Note that, similar to MySQL, the order of the column names in the “HAVING FIELDS” clause is critical for reading and inserting the data in the correct columns in the database table. Also with pgloader we can read directly from standard input (here: STDIN) which avoids having to write decompressed CSV files. In my specific case, the database connection string needed an extra parameter sslmode=require, this may depend on your database setup.

Finally, we can start loading the data with the pgloader tool. I assume that we start pgloader from /data/agera5/csv which also contains the control file load_agera5.ctl. Moreover, we assign the current directory as work directory with -D $PWD which puts the pgloader log files in the current directory. The full command than becomes:

$ gunzip -c weather_grid_agera5_2022-01.csv.gz | \
  pgloader -D $PWD --logfile load_agera5.log --summary load_agera5.summary \
           --no-ssl-cert-verification load_agera5.ctl
2023-01-31T13:54:22.039000Z LOG pgloader version "3.6.7~devel"
2023-01-31T13:54:29.243000Z LOG report summary reset

We can now look at the summary to see if loading was successful:

$ cat load_agera5.summary
                    table name     errors       rows      bytes      total time
------------------------------  ---------  ---------  ---------  --------------
                         fetch          0          0                     0.009s
                   before load          0          1                     0.041s
------------------------------  ---------  ---------  ---------  --------------
"agera5db"."weather_grid_agera5"        0     103075     9.0 MB          6.945s
------------------------------  ---------  ---------  ---------  --------------
               Files Processed          0          1                     0.021s
       COPY Threads Completion          0          2                     6.945s
------------------------------  ---------  ---------  ---------  --------------
             Total import time               103075     9.0 MB          6.966s

Based on the summary results, we can see that loading was successful and we have loaded exactly 103075 lines.

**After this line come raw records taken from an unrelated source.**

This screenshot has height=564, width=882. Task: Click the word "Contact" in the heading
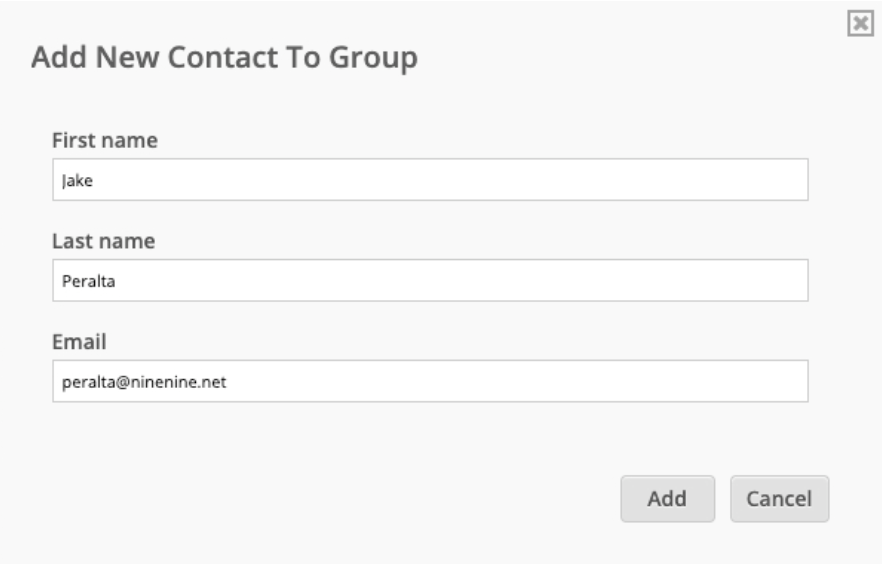pos(223,57)
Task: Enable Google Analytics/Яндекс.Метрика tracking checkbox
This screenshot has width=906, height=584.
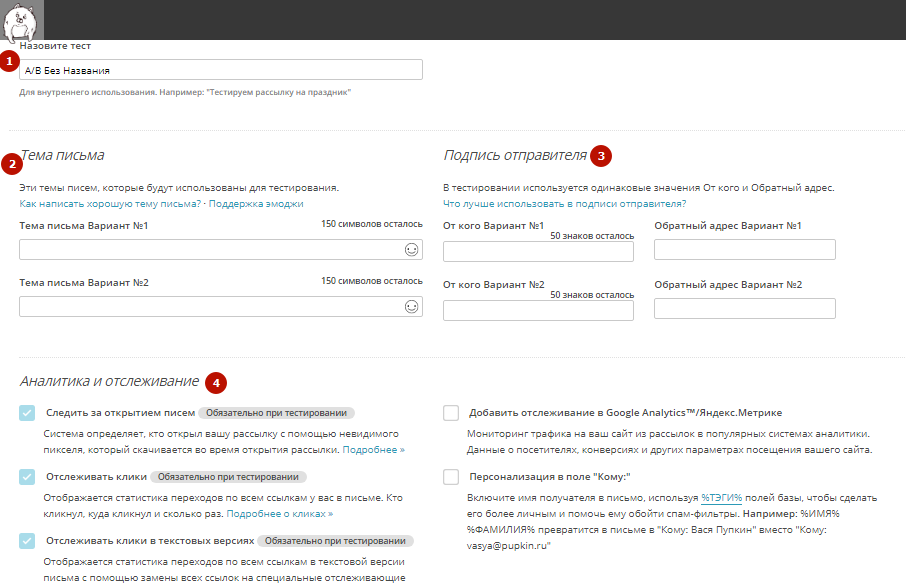Action: (451, 413)
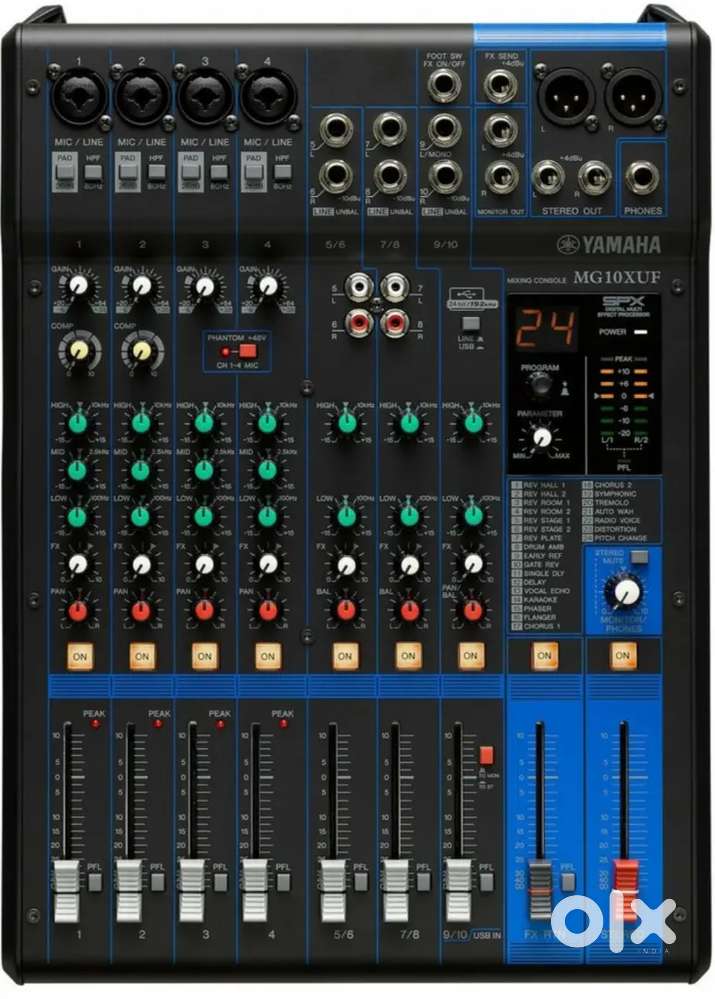Click the Phones headphone jack

[x=641, y=177]
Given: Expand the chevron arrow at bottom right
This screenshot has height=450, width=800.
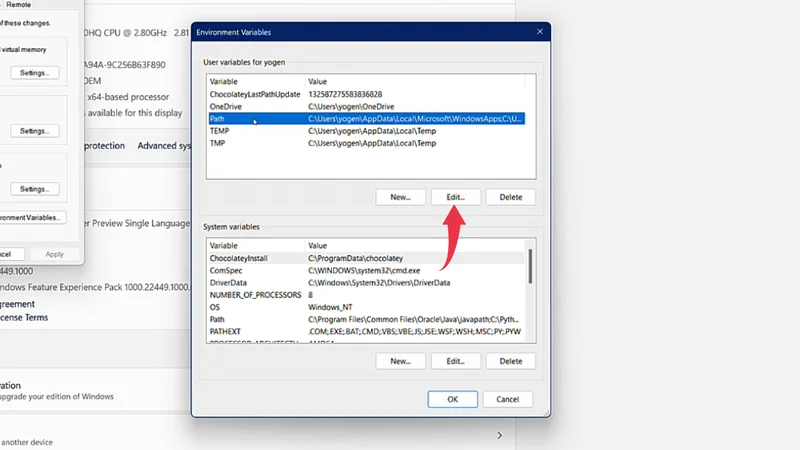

Bulk loading AgERA5 with Oracle

Bulk loading of AgERA5 data into Oracle can be done with the SQL*Loader utility. Since I do not have an Oracle database readily available, I cannot demonstrate how this should be done exactly. However, it has many similarites with pgloader as the SQL*Loader tool also requires a control file that describes the inputs and output target.